Increased IL-12p40 and TNF-α production by macrophages following simvastatin treatment
Since IL-12 [33,34] or TNF-α [35] have been shown to reduce bacilli burdens during bacterial infection, We evaluated if statin treatment also enhanced IL-12p40 and TNF- α production in BMDMs. Macrophages were treated with simvastatin and stimulated with IFN-γ for 18 hours and subsequently infected with L. monocytogenes. By 12 hours post-infection, simvastatin significantly enhanced the production of IL-12p40 in a dose-dependent manner (Figure 3D), which was accompanied by a significant increase in TNF-α (Figure 3E) whilst non-infected macrophages did not show IL-12p40 and TNF-α production by simvastatin treatment alone (data not shown). Simvastatin also did not affect IL-6 or nitric oxide production in infected BMDMs (Figure 3F, G). Similar results were obtained with RAW264.7 macrophages (data not shown). Altogether, these results suggest that following simvastatin treatment, the increase in production of pro-inflammatory cytokines in macrophages could have contributed to host protection against Listeriosis.

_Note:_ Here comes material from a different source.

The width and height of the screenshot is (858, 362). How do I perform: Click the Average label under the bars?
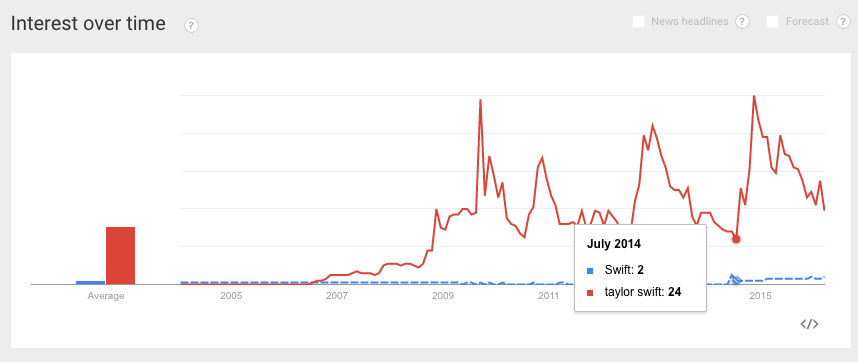pyautogui.click(x=106, y=296)
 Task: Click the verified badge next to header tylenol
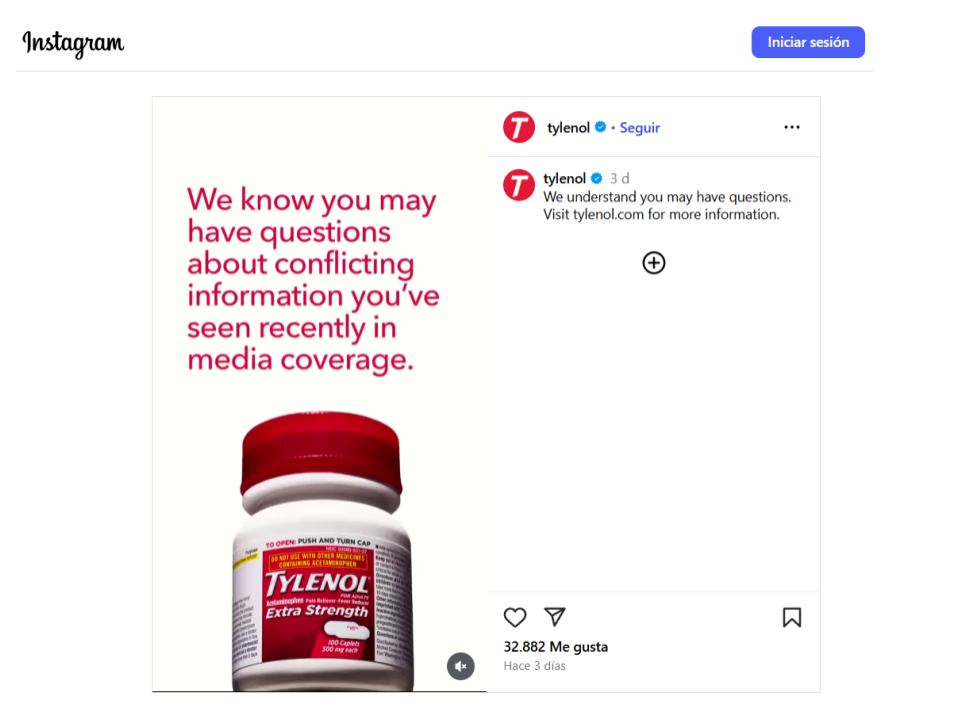601,127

Simvastatin decreases cholesterol levels and has no effect on phagocytosis in macrophages
To test whether simvastatin decreases membrane host cholesterol biosynthesis, macrophages were stained with filipin, a fluorescent dye that specifically binds to cell membrane cholesterol. Treatment of macrophages with simvastatin significantly decreased filipin intensity whilst, supplementation of mevalonate restored filipin intensity (Figure 4A, B). In line with our previous observations in vivo (Figure 1D), cholesterol levels in macrophages were significantly increased following L. monocytogenes infection (Figure 4C). Next, we used lipid extraction to directly quantify the content of intracellular cholesterol in macrophage cell lysates. As observed from the filipin-staining assay, total cholesterol content in simvastatin-treated macrophages was reduced (Figure 4D). Together, these results demonstrate that simvastatin is able to decrease both membrane-bound and intracellular cholesterol in macrophages.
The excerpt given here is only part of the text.